The system still functions. But it extracts energy instead of creating it.

I learned this lesson long before I had language for it.

Before the divestment of Dictionary.com, I experienced one of the most powerful periods of alignment in my career. I felt connected to the mission, energised by the work, and surrounded by people who believed in building something meaningful. For the first time in a long time, work felt expansive rather than constrained.

Alignment in thr workplace

And then, when that chapter ended, something unexpected happened. I didn’t just lose a role. I lost access to a version of myself I thought only existed in that environment.

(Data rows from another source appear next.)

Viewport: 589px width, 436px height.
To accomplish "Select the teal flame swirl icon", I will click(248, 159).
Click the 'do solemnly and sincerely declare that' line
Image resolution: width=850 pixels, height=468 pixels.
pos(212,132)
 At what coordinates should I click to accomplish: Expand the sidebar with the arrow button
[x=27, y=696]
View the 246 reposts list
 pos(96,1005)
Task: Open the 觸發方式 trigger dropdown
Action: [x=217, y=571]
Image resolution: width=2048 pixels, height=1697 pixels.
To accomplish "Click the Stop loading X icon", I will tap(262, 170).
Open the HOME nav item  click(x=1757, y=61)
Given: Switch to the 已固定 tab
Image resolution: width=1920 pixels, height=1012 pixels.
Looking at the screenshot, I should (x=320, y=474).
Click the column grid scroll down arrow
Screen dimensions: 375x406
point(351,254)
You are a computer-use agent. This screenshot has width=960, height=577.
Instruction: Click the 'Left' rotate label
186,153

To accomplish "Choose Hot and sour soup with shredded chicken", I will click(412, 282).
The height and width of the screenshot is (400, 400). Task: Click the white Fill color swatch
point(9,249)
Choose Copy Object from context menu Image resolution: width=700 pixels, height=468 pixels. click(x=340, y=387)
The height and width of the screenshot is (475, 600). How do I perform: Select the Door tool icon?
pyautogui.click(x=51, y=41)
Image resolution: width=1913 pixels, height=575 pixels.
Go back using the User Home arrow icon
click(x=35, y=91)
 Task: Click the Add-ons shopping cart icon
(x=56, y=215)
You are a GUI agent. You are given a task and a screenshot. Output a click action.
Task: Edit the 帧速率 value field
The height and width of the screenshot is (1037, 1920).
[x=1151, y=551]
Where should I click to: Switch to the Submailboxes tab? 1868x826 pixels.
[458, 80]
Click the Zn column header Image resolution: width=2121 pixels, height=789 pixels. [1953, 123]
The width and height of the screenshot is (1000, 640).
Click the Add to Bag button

I filled my life with activity - travel, adventure, movement - because I didn’t want to sit still long enough to ask the real question sitting underneath everything:

Was that experience of alignment real… or was it luck?

And more confronting still - did I actually deserve to experience it again?

At the time, I couldn’t see it clearly. But what was actually happening was simple and profound. I had experienced alignment externally before I had built it internally. The environment had reflected something back to me that I had not yet fully claimed as true about myself.

And without insight into where my misalignment originated, I had no defence when old belief patterns started quietly rewriting the narrative.

Over time, through reflection, coaching, and a lot of uncomfortable honesty, one pattern became undeniable. Every moment of misalignment in my life could be traced back to an untrue belief about what I was allowed to want, what I was capable of, or what I deserved to experience.

When I look back, I can see the exact moments those beliefs took root.

I remember being a child, walking to school and rehearsing - over and over in my head - how I might ask someone for help for the sexual abuse I had experienced. And every time, my mind landed in the same place: You can’t tell anyone. Mum has already lost too much. You will break her. So I didn’t speak. I learned to carry things quietly. I learned to be the strong one. And somewhere along the way, I stopped seeing support as something I was allowed to receive.

Years later, I was sitting in a conference room in Stockholm while my boss facilitated a working session mapping everything our corporate development function needed to deliver on its mission. Nine core activities filled the board. As we talked through ownership, it became clear I was responsible for eight of them. I remember sitting there doing the math in my head - same title, same compensation, same expectations - but eight times the load. The moment was subtle. No one said anything explicitly. But I felt it land: If you want to grow in your career, you prove your value by carrying more than anyone else.

And in my marriage, there were years where I heard the words, “I made you,” often enough that they started to sound like truth. Said quietly. Said in arguments. Said as fact. I built success. I built a career. I built a life. And yet part of me believed that my power was given - not intrinsic.

None of these moments felt defining at the time. They just felt like life. Like reality. Like the way things worked.

But those moments quietly shaped what I believed I was allowed to want, how hard I believed I had to work to deserve success, and how much of myself I believed I had to give away to keep it.

And now, in my consulting practice, I see this pattern constantly in leaders and teams. Not as weakness, but as adaptation. People who learned early to perform for safety. To shrink to belong. To over-deliver to justify their place. To accept systems that reward output but disconnect people from intrinsic value.

From the outside, these people often look high-performing, driven, and successful. But underneath, they are building on foundations that require constant compensation.

Alignment changes everything because it is not about doing more. It is about telling the truth earlier. Truth about what matters. Truth about capacity. Truth about ambition. Truth about intrinsic worth.

When beliefs become honest, something remarkable happens. Goals stop competing with each other. Action becomes cleaner and more focused. Energy compounds instead of depleting. Leadership becomes steadier. Culture becomes more coherent. Brand becomes more trustworthy. Not because someone forced alignment into existence, but because the foundation stopped fighting the structure built on top of it.

Alignment is not something you manufacture.

It is something you uncover when you remove what is not true.

And the work of leadership - real leadership - is not just building strategies or driving performance. It is creating environments where truth can exist safely enough to be spoken, first internally, then collectively, then externally.

Because once truth exists at the foundation, alignment is not fragile. It becomes structural.

Where in your leadership, business, or life might you be operating from a belief that was once protective - but is no longer true?